10月5日(火)再開と希望数値は挙げたが、ちょっと台風16号の雲行き並みに怪しくなってきた。

店頭には臨時休業の貼り紙一つ。コロナで入院したとか,とうとう倒産したかと憶測を呼び連日恐る恐る中を覗きに来たりメールや電話をくれる仲間が多い。ほぼ自宅療養だが、たまに店にいると次々と訪問を受け、骨折の経緯をその度一から説明しなくてはいけない。だんだん話し上手になって講談師に変身した気分になる。

 そんな中には退屈を紛らわそうと読書を勧める上等な知り合いがいる。様子をうかがいに来て安心した勢いで、わざわざ家まで戻って一冊の本を持ってきてくれた。「定年オヤジ改造計画」垣谷美雨著がそれ。先回は自分の現在の心境を判ってほしいがために「徒然草」を読めと押し付けてきた。元高校の数学の教師だが彼のルーツがめちゃ面白い。大阪道頓堀を開掘した安井道頓。
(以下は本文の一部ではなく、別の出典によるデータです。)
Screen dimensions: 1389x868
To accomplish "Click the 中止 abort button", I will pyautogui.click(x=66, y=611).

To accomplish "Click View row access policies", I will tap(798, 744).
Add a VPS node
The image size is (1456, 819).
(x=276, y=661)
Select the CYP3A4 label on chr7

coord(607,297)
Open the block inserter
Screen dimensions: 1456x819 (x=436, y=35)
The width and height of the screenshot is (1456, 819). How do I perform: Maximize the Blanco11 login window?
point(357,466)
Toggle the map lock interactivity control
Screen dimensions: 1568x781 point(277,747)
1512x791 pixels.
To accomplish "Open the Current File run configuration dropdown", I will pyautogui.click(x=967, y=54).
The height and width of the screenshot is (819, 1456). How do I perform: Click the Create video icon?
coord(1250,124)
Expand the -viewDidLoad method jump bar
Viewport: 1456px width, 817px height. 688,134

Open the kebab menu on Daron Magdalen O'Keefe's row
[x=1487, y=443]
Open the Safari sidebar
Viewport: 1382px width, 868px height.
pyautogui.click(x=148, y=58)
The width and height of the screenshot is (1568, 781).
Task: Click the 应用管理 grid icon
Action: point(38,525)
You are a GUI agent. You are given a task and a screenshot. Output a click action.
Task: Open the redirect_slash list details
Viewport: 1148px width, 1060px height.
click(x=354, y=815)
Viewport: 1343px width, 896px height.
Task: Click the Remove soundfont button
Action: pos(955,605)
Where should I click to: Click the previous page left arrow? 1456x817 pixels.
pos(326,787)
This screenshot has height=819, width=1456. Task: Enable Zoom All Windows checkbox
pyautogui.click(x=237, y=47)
家康の囲碁家元の一人安井算哲。岡田准一、宮崎あおいが演じた「天地明察」の主人公、渋谷春海の血筋で彼の押入れのミカン箱の中からとてつもない資料が出てきた。こんな片田舎にそんな超一級の資料が存在するなんて最初は誰も疑ってかかったが大学教授や博物館学芸員が訪ねて来てみんな腰を抜かした。

大阪城近くの大阪歴史博物館で特別展示会や講演会が催され、ちゃっかり同席させてもらったことがある。おそれ多くも誰もが知る道頓堀の名前に由来する末裔であることが証明されたわけだが、相変わらず僕たち庶民とも対等に付合ってくれ、専門は数学だけれど時には歴史や漢文、英文の宿題も出してくれる。山積みの歴史資料や書籍の感想文提出は面倒くさいけれど、まあ楽しいといえば楽しい。学生時代サボった分の補習授業と思えば有難い。


今回の「定年オヤジ改造計画」表題からして怪しい。僕に何を諭したいのか、想像は薄っすらついたが読み始めると実に辛辣、反省せずにはいられない内容。自営業者で定年はないにしろ主人公と重なる部分が多く冷や汗が出た。怪我しなければ一生遭遇しなかっただろう読書体験に怪我の功名と感謝したい。